• **What needs to be done**
For every line in the material, print that line exactly.

• **Excerpted records**

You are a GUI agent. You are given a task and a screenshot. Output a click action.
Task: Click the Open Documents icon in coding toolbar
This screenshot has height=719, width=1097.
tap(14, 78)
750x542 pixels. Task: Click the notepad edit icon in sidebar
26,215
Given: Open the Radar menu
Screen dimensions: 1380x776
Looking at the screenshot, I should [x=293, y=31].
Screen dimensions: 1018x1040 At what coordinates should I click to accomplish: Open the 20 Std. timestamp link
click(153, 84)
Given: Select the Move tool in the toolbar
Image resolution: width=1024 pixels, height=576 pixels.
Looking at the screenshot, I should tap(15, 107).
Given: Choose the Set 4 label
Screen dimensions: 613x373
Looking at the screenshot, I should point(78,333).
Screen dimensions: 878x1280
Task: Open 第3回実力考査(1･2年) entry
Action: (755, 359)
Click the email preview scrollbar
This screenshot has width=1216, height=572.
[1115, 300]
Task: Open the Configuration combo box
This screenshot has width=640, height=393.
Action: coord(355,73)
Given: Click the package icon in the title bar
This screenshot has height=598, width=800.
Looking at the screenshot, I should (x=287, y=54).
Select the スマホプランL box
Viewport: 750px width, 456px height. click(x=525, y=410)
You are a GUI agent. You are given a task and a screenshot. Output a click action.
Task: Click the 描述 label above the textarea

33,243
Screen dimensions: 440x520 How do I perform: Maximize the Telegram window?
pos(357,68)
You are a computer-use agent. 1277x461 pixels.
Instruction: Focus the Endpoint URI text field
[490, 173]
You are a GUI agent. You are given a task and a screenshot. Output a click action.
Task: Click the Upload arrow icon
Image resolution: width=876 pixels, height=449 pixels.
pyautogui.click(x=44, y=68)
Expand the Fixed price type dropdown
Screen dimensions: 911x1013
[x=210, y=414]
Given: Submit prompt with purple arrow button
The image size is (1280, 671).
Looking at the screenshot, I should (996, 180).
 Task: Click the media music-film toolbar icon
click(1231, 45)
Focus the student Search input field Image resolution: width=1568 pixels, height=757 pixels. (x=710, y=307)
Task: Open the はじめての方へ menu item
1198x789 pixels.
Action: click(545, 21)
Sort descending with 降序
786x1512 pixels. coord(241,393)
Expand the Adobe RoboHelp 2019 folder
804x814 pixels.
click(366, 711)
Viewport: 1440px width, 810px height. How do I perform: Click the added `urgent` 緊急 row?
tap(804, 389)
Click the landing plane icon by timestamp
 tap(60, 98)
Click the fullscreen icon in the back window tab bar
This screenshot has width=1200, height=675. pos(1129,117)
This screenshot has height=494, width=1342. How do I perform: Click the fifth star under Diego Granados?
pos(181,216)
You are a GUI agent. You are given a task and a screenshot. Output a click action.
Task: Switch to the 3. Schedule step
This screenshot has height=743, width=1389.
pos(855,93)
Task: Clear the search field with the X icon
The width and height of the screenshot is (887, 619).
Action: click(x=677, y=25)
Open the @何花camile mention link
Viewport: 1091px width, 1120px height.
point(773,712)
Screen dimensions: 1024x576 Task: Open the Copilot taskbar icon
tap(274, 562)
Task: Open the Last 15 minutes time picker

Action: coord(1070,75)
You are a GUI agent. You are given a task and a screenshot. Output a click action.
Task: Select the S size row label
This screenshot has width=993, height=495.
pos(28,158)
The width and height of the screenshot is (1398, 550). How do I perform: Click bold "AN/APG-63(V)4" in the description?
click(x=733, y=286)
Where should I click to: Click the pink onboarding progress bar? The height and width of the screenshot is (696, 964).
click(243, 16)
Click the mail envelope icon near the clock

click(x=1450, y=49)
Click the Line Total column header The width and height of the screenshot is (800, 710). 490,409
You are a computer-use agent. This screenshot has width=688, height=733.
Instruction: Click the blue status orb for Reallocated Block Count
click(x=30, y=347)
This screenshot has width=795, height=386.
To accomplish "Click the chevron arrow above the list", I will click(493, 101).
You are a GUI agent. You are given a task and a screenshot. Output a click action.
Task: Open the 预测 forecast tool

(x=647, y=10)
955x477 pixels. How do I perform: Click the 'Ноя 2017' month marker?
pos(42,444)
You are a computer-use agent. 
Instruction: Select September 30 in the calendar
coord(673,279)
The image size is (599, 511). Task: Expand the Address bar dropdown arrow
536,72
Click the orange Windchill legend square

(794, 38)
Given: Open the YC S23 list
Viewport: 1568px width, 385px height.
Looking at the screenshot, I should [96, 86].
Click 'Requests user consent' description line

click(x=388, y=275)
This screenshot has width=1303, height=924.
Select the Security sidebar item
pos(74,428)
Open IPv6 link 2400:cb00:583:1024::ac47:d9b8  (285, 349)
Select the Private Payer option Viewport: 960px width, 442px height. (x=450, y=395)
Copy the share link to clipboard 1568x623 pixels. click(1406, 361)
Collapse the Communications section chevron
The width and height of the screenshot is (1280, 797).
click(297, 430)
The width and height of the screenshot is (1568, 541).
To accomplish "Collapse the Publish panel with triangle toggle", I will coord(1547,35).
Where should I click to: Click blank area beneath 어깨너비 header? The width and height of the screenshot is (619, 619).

• **Written response**
You are a GUI agent. You are given a task and a screenshot. Output a click action.
Task: Click the Open Documents icon in coding toolbar
This screenshot has height=719, width=1097.
tap(14, 78)
750x542 pixels. Task: Click the notepad edit icon in sidebar
26,215
Given: Open the Radar menu
Screen dimensions: 1380x776
Looking at the screenshot, I should [x=293, y=31].
Screen dimensions: 1018x1040 At what coordinates should I click to accomplish: Open the 20 Std. timestamp link
click(153, 84)
Given: Select the Move tool in the toolbar
Image resolution: width=1024 pixels, height=576 pixels.
Looking at the screenshot, I should tap(15, 107).
Given: Choose the Set 4 label
Screen dimensions: 613x373
Looking at the screenshot, I should point(78,333).
Screen dimensions: 878x1280
Task: Open 第3回実力考査(1･2年) entry
Action: (755, 359)
Click the email preview scrollbar
This screenshot has width=1216, height=572.
[1115, 300]
Task: Open the Configuration combo box
This screenshot has width=640, height=393.
Action: coord(355,73)
Given: Click the package icon in the title bar
This screenshot has height=598, width=800.
Looking at the screenshot, I should (x=287, y=54).
Select the スマホプランL box
Viewport: 750px width, 456px height. click(x=525, y=410)
You are a GUI agent. You are given a task and a screenshot. Output a click action.
Task: Click the 描述 label above the textarea

33,243
Screen dimensions: 440x520 How do I perform: Maximize the Telegram window?
pos(357,68)
You are a computer-use agent. 1277x461 pixels.
Instruction: Focus the Endpoint URI text field
[490, 173]
You are a GUI agent. You are given a task and a screenshot. Output a click action.
Task: Click the Upload arrow icon
Image resolution: width=876 pixels, height=449 pixels.
pyautogui.click(x=44, y=68)
Expand the Fixed price type dropdown
Screen dimensions: 911x1013
[x=210, y=414]
Given: Submit prompt with purple arrow button
The image size is (1280, 671).
Looking at the screenshot, I should (996, 180).
 Task: Click the media music-film toolbar icon
click(1231, 45)
Focus the student Search input field Image resolution: width=1568 pixels, height=757 pixels. (x=710, y=307)
Task: Open the はじめての方へ menu item
1198x789 pixels.
Action: click(545, 21)
Sort descending with 降序
786x1512 pixels. coord(241,393)
Expand the Adobe RoboHelp 2019 folder
804x814 pixels.
click(366, 711)
Viewport: 1440px width, 810px height. How do I perform: Click the added `urgent` 緊急 row?
tap(804, 389)
Click the landing plane icon by timestamp
 tap(60, 98)
Click the fullscreen icon in the back window tab bar
This screenshot has width=1200, height=675. pos(1129,117)
This screenshot has height=494, width=1342. How do I perform: Click the fifth star under Diego Granados?
pos(181,216)
You are a GUI agent. You are given a task and a screenshot. Output a click action.
Task: Switch to the 3. Schedule step
This screenshot has height=743, width=1389.
pos(855,93)
Task: Clear the search field with the X icon
The width and height of the screenshot is (887, 619).
Action: click(x=677, y=25)
Open the @何花camile mention link
Viewport: 1091px width, 1120px height.
point(773,712)
Screen dimensions: 1024x576 Task: Open the Copilot taskbar icon
tap(274, 562)
Task: Open the Last 15 minutes time picker

Action: coord(1070,75)
You are a GUI agent. You are given a task and a screenshot. Output a click action.
Task: Select the S size row label
This screenshot has width=993, height=495.
pos(28,158)
The width and height of the screenshot is (1398, 550). How do I perform: Click bold "AN/APG-63(V)4" in the description?
click(x=733, y=286)
Where should I click to: Click the pink onboarding progress bar? The height and width of the screenshot is (696, 964).
click(243, 16)
Click the mail envelope icon near the clock

click(x=1450, y=49)
Click the Line Total column header The width and height of the screenshot is (800, 710). 490,409
You are a computer-use agent. This screenshot has width=688, height=733.
Instruction: Click the blue status orb for Reallocated Block Count
click(x=30, y=347)
This screenshot has width=795, height=386.
To accomplish "Click the chevron arrow above the list", I will click(493, 101).
You are a GUI agent. You are given a task and a screenshot. Output a click action.
Task: Open the 预测 forecast tool

(x=647, y=10)
955x477 pixels. How do I perform: Click the 'Ноя 2017' month marker?
pos(42,444)
You are a computer-use agent. 
Instruction: Select September 30 in the calendar
coord(673,279)
The image size is (599, 511). Task: Expand the Address bar dropdown arrow
536,72
Click the orange Windchill legend square

(794, 38)
Given: Open the YC S23 list
Viewport: 1568px width, 385px height.
Looking at the screenshot, I should [96, 86].
Click 'Requests user consent' description line

click(x=388, y=275)
This screenshot has width=1303, height=924.
Select the Security sidebar item
pos(74,428)
Open IPv6 link 2400:cb00:583:1024::ac47:d9b8  (285, 349)
Select the Private Payer option Viewport: 960px width, 442px height. (x=450, y=395)
Copy the share link to clipboard 1568x623 pixels. click(1406, 361)
Collapse the Communications section chevron
The width and height of the screenshot is (1280, 797).
click(297, 430)
The width and height of the screenshot is (1568, 541).
To accomplish "Collapse the Publish panel with triangle toggle", I will coord(1547,35).
Where should I click to: Click blank area beneath 어깨너비 header? The width and height of the screenshot is (619, 619).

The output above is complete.